The first thing that happened was that a power failure at the Flexential facility caused an unexpected service disruption. Portland General Electric (PGE) was forced to shut down one of its independent power feeds to the building. The data center has multiple feeds with some level of independence that can power the facility. However, Flexential operated their generators so that the feed was low.
However, this approach is a no-no for those of you who don’t know data center best practices. You shall not use off-premise power and generator at the same time. Adding insult to injury, Flexential didn’t tell Cloudflare that they would be converting to generator power.
Also: 10 Ways to Speed Up Your Internet Connection Today
Then, there was a ground fault in a PGE transformer going into the data center. And, when I say ground fault, I don’t mean a short one, the one where you go down to the basement to fix a fuse. I mean a 12,470-volt bad boy that took out the connections and all the generators in less time than it took you to read this sentence.
In theory, a bank of UPS batteries should have kept the servers running for 10 minutes, which should have been enough time to restart the generators. Instead, the UPSs started dying in about four minutes, and the generators never made it back up in time.
There may have been no one able to save the situation, but When onsite, overnight staff “Consisting of security and an unaccompanied technician who had only been on the job for a week,” the situation was hopeless.
Also: The Best VPN Services for iPhone and iPad (Yes, You Should Use One)
Meanwhile, CloudFlare discovered the hard way that some critical systems and new services had not yet been integrated into its high-availability setup. Furthermore, CloudFlare’s decision to keep logging systems outside of high-availability clusters, because analysis latency would be acceptable, proved to be wrong. If the CloudFlare staff couldn’t get a good look at the logs to see what was going wrong, the output would remain static.
It turned out that, while the three data centers were “mostly” redundant, they weren’t completely. Two other data centers operating in the region took over high-availability clusters and kept critical services online.
So far so good. However, a subset of services that were supposed to be in the high-availability cluster had dependencies that were running exclusively in dead data centers.
Specifically, two important services that process logs and power CloudFlare’s analytics — Kafka And Click House — was only available in offline data centers So, when services were called for Kafka and Clickhouse on the high-availability cluster, they failed.
Cloudflare admits It was “too late about the need for new products and their associated databases to integrate with high-availability clusters.” Moreover, many of its services depend on the availability of its core facilities.
Many companies operate this way, however The prince admittedIt “doesn’t play to CloudFlare’s strengths. We are good at distributed systems. During this incident, our global network works as expected. But many fail when the core is unavailable. We have to use distributed system products that “we have all of our services. to make it available to all our customers, so that even if our core facilities are disrupted, they will operate mostly as normal.”

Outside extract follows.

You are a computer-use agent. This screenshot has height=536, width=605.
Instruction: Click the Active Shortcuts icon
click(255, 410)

Also: Cybersecurity 101: Everything on how to protect your privacy and stay safe online
Hours later, everything was finally back up and running — and it wasn’t easy. For example, almost all the power breakers were fried, and Flexentel had to go and buy more to replace them.

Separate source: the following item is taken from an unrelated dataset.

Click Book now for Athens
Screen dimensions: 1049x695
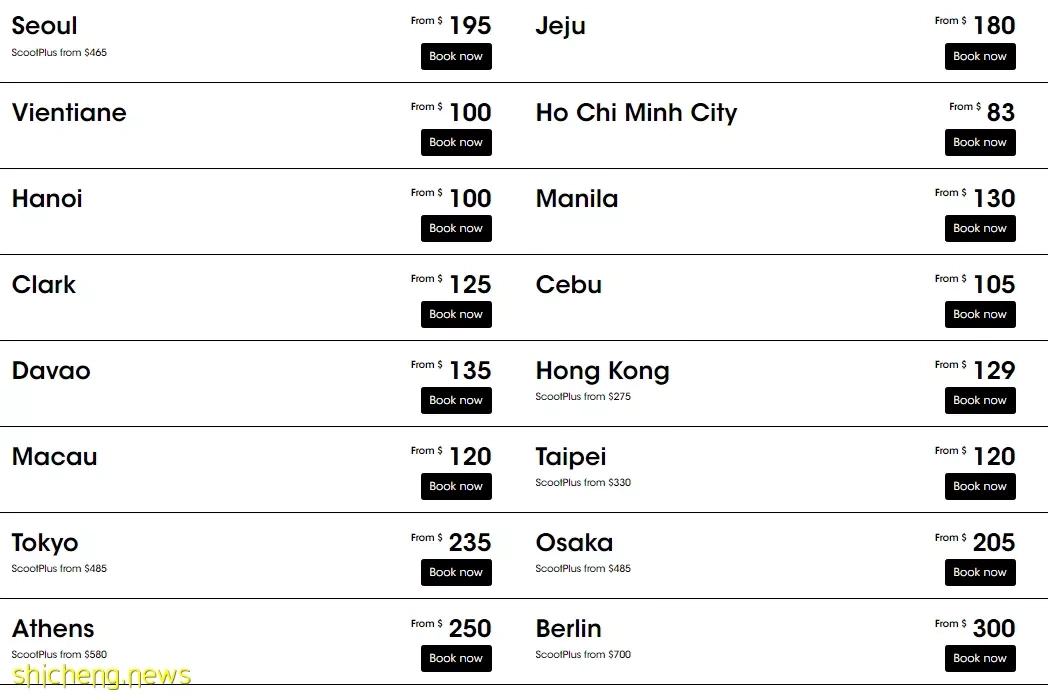[456, 658]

Anticipating multiple power surges, CloudFlare also decided “the only safe recovery process is to follow a full bootstrap of the entire facility.” This method means rebuilding and rebooting all servers, which takes several hours.

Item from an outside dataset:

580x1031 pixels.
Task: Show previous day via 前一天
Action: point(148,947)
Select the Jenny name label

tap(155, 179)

The incident, which lasted until November 4, was finally resolved. Looking ahead, Prince concluded: “We have the right systems and procedures in place to be able to withstand the cascading string of failures that we’ve seen at our data center provider, but we need to be more rigorous about enforcing those that are followed and tested. . For unknown dependencies. It will have my full attention and the attention of a large part of our team through the balance of the year. And the pain of the last few days will make us better.”